AI may be the “IT” of the moment. But that doesn't mean it's easier to implement.
According to the 2023 S&P Global Survey, approximately half of companies with at least one AI project in operation are still in the pilot or proof-of-concept stage. There are many reasons for slow startups, but commonly cited challenges include data management, security, and computing resources.
Roughly half of companies responding to an S&P poll said they are not ready to implement AI and do not intend to do so within the next five years or more.
Fortunately, there is a growing number of products from startups and big tech vendors alike that aim to address these obstacles to AI adoption. (See Google's ML Hub, Kore.ai, Viso, to name a few.) One new entrant is a platform that allows users to build and deploy models without writing code. This is his Pienso.
Virago Jones and Kartik Dinakar founded Pienso in 2016 based on their research at MIT (where they are alumni). The two met several years ago as graduate students at MIT's Media Lab.
“We collaborated on a class project to build tools to help social media platforms moderate and flag bullying content,” Jones, CEO of Pienso, said in an interview with TechCrunch. . “He only had one problem. The model itself worked as expected, but it wasn't trained on the right data, so it couldn't identify harmful content that used teen slang. ”
Jones and Dinakar eventually realized that the solution was to enlist an expert in the problem, in this case a teenager, to help train the model. They built tools for this purpose, and a few years later, Jones and Dinakar worked together to commercialize these tools.
The result was Pienso. Jones refers to this as “non-technical talent” – researchers, marketers, and customers who have access to large amounts of data for AI training but lack the resources needed to structure and analyze it. Support describes it as an AI suite built for his team. that.
“The majority of AI conversations have been dominated by large language models,” Jones says. “But the reality is that no one model can do it all. To extend the full potential of AI to manage business processes and interact with customers, you need to train and train models. You need to be able to fine-tune it, and Pienso believes that experts in any field should be able to do that, not just AI engineers.”
Pienso guides users through the process of annotating and labeling training data for preconditioned open source or custom AI models. (Depending on the model, AI typically requires a label (such as an image of a bird combined with the label “finch”) to learn how to perform a task.) The platform can be deployed in the cloud or on-premises. can. Integrate with enterprise systems via APIs. However, it can also work without APIs or third-party services to keep your data safe.
British broadcaster Sky is using Pienso to analyze customer service calls, Jones said, while an unnamed US government agency is testing Pienso to monitor tracking illegal weapons. It is said that there is.
“Pienso's flexible no-code interface allows teams to train models directly using their own data,” said Jones. “This reduces privacy concerns when using the … model and also makes it more accurate and able to capture the nuances of individual companies.”
Companies pay Pienso an annual license based on the number of AI models they deploy. As the number of models increases, licensing costs also increase.
“We intentionally designed our pricing to allow customers to test our models upfront and understand how AI can help them without making a large investment upfront,” Jones said. added. “We wanted to give our customers the freedom to experiment building new models before deploying them.”

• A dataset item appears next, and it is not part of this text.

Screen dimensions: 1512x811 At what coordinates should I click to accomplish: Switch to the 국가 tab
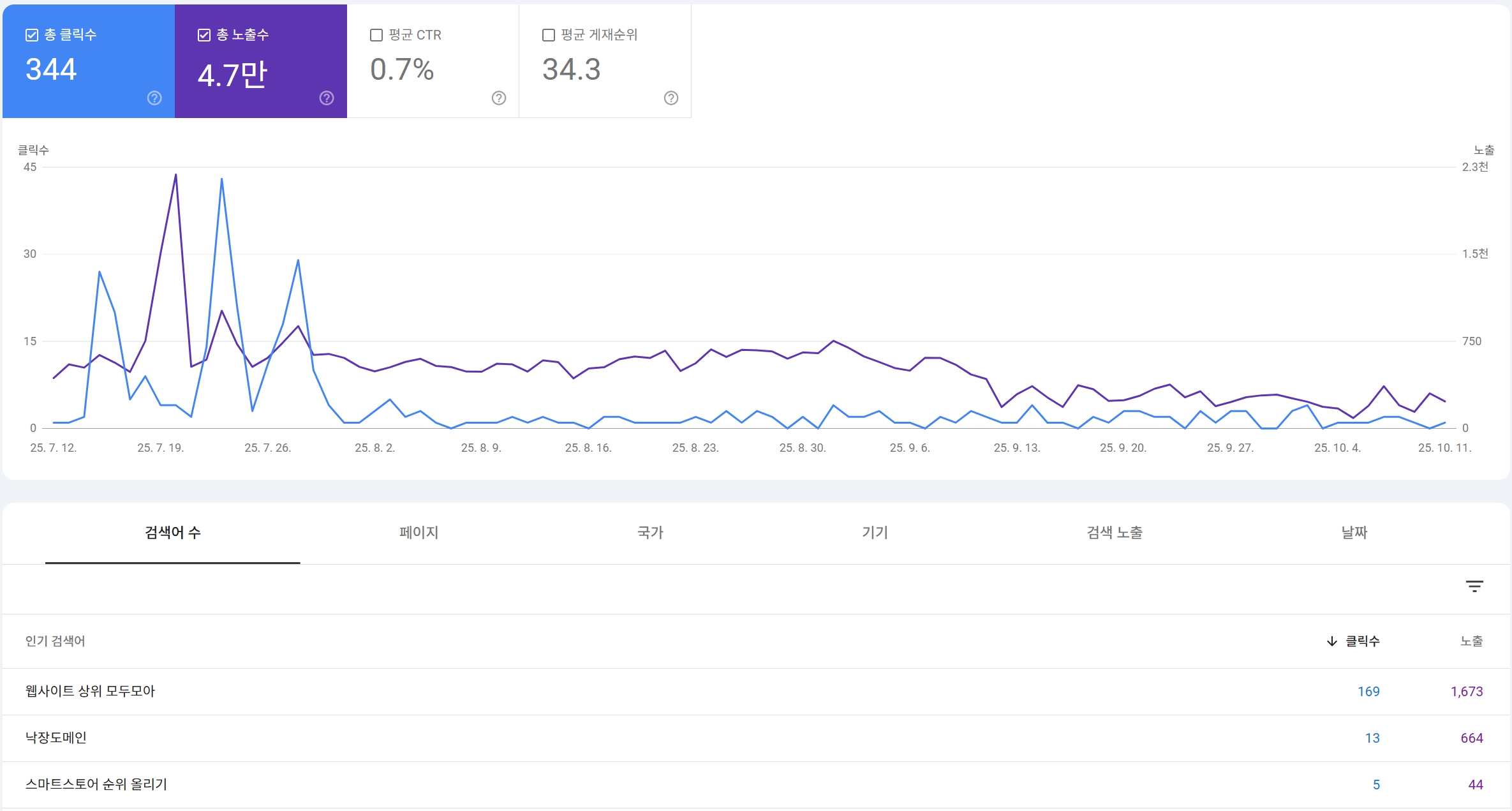tap(650, 532)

This appears to be an attractive business model for investors. Pienso recently raised $10 million in a Series A funding round led by Latimer Ventures with participation from Gideon Capital, SRI, Uncork, and Good Growth Capital.
Bringing Pienso's total funding to $17 million, Jones said the new funding will be used to scale Pienso's sales, marketing and customer success teams, hire engineering talent and build new features for the platform. .
Luke Cooper of Latimer Ventures said in a statement: “We hear all the time about the need to democratize AI, but what makes Pienso stand out is how they think about the role of domain experts in this equation. A future where smarter AI models for specific applications are built by the people who know best the problems they're trying to solve. will be encouraged.”